Avery Dennison (listed in the US) is the best peer that we know of. Looking at its financials you also get evidence that this is a good part of the value chain to be present in, generating 9-10% EBIT margins and 15-20% return on equity. The previous post asked what prevents Avery Dennison from crushing Nilorn, and being over 10x the size of Nilorn there is no good way to answer this. Avery can definitely provide the same employment opportunities to Nilorn’s designers, and invest in the same distribution and production footprint if it wants to. On the other hand, we believe Avery benefits from having a competitor that makes ~10% EBIT and this return on capital, which justifies the pricing of Avery’s products. With Avery trading at 18x EBIT (with EBIT estimates for 2023 roughly in line with actuals 2022), we rather view it as an opportunity that Avery might acquire Nilorn rather than try to kill it off. 

There is no clear evidence in the financials that Avery is performing better than Nilorn. Since 2004, Nilorn has grown its revenue by 7% p.a. vs Avery at 4% and this includes quite a bit of M&A for Avery. Operating margins and return on capital are higher for Nilorn than Avery. 

Below is the financial performance for Nilorn over the past decade. It has a goal of growing revenues by 7% p.a. with an operating margin above 10%, which it has surpassed during this period.  

The graph below shows sources and uses of capital over the past 11 years. The business is highly cash generative and uses a small portion of its CFO on working capital and capex. The NWC build up in 2021 and 2022 is a result of tremendous growth, and although we do not adjust our EV calc for it, we would not be surprised if it released a significant portion of capital from NWC over the next 12 months. 

Valuation and situation 

The share price was 70 SEK pre-covid but fell as low as 22 SEK on the fears that the world would shut down and people would stop purchasing clothes. We all know what happened since, consumers stopped spending money on travel and stimuli checks/subsidies started coming in, creating an abnormal demand for retail products, including clothes. At its peak, Nilorn traded up to 120 SEK but is now again down to 55 SEK on the fears that the consumer will stop shopping due to high inflation and interest rates. 

At the current price the market cap is 600m SEK, 140m debt incl. IFRS 16 leasing, and 100m cash, meaning an EV of 640m. I would like to note that NWC is quite high given high recent sales that could be expected to release some cash now that sales slowdown.  

Although it is not likely that it will be repeated in the short term, this business generated ~120m of EBIT during 2021/22. On average, we would expect this business to generate 65-85m EBIT, meaning you are buying a high RoCE business that is almost net cash for 7.5x-10x EBIT. 

We find the current share price attractive measured against the EBIT we expect this business to generate, especially when we factor in the limited risk given its strong balance sheet. 

Estimates for 2023 were way too high going into 2023, so we have waited for estimates to come down to where it is easier for the company to not disappoint the market.
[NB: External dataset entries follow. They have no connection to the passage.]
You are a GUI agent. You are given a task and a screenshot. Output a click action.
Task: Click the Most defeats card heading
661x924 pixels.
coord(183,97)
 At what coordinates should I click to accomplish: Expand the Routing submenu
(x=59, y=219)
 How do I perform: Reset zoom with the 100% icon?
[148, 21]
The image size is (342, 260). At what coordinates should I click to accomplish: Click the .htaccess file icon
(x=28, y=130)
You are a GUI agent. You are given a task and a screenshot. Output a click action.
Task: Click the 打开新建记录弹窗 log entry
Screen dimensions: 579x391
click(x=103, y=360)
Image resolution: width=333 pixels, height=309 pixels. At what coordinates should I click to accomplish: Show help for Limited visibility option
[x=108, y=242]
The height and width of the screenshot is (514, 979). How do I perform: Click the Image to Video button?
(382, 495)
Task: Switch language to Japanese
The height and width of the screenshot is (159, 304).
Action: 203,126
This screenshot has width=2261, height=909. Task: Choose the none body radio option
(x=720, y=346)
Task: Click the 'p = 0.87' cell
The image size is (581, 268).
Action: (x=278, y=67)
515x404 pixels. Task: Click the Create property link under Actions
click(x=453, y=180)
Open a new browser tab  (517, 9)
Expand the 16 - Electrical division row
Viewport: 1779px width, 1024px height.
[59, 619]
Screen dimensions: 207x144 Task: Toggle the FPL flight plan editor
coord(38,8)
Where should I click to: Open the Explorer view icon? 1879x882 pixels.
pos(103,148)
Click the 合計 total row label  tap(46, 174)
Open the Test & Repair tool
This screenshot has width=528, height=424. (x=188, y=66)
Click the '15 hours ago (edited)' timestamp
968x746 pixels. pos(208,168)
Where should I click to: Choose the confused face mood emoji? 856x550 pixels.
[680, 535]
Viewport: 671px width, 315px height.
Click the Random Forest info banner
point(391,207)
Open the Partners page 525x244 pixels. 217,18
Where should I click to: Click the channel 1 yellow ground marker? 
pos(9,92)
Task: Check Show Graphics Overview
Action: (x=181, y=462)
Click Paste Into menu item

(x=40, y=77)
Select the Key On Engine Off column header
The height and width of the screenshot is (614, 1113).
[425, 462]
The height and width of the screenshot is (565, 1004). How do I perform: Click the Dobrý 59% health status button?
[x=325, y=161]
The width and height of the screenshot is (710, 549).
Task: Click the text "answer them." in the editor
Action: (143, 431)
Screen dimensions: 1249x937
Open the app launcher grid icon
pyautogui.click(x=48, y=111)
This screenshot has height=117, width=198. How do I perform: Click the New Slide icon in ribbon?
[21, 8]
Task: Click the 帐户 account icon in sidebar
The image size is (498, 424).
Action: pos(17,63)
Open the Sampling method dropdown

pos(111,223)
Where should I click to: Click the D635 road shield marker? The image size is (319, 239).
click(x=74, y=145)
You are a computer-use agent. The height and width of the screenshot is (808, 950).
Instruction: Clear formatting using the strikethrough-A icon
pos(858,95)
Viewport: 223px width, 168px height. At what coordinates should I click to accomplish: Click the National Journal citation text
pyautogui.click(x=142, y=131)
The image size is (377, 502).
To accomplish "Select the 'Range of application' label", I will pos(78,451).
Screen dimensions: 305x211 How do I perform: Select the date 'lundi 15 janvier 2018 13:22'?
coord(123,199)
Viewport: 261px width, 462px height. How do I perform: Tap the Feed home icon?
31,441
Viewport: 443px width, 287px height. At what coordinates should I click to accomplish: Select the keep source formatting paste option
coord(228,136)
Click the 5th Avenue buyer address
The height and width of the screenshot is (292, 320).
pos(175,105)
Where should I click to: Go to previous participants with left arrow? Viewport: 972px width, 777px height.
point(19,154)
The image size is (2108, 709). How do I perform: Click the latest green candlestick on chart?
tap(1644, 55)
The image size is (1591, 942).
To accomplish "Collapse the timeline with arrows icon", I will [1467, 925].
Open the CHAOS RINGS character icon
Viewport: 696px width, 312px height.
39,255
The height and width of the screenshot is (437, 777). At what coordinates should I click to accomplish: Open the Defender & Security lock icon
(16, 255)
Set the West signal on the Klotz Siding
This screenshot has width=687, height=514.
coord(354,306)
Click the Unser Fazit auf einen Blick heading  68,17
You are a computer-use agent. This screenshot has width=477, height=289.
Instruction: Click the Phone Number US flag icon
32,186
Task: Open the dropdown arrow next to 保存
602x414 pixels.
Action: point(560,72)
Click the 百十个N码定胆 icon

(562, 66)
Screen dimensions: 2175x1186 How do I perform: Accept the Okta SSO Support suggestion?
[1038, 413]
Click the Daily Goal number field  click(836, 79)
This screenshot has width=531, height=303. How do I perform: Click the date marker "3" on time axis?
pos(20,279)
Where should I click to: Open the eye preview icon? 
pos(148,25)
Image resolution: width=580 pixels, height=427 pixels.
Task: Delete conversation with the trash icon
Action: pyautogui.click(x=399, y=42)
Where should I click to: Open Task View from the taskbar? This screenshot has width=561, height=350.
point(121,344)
The valuation has come down to where it has roughly traded on normalized earnings before, around 10x. The combination of these two events means that we feel the risk/reward currently is much better.

Risks

  • Declining RoCE since it was listed, indicating that return on incremental capital is lower than before and competition might be increasing

  • Risk that H2 EBIT and 2024 will disappoint current market expectations

  • “Homeshoring” means that Nilorn will have to invest in more production facilities in Europe/US, and that its production facilities in Asia will have less strategic value

 

I do not hold a position with the issuer such as employment, directorship, or consultancy.
I and/or others I advise do not hold a material investment in the issuer's securities.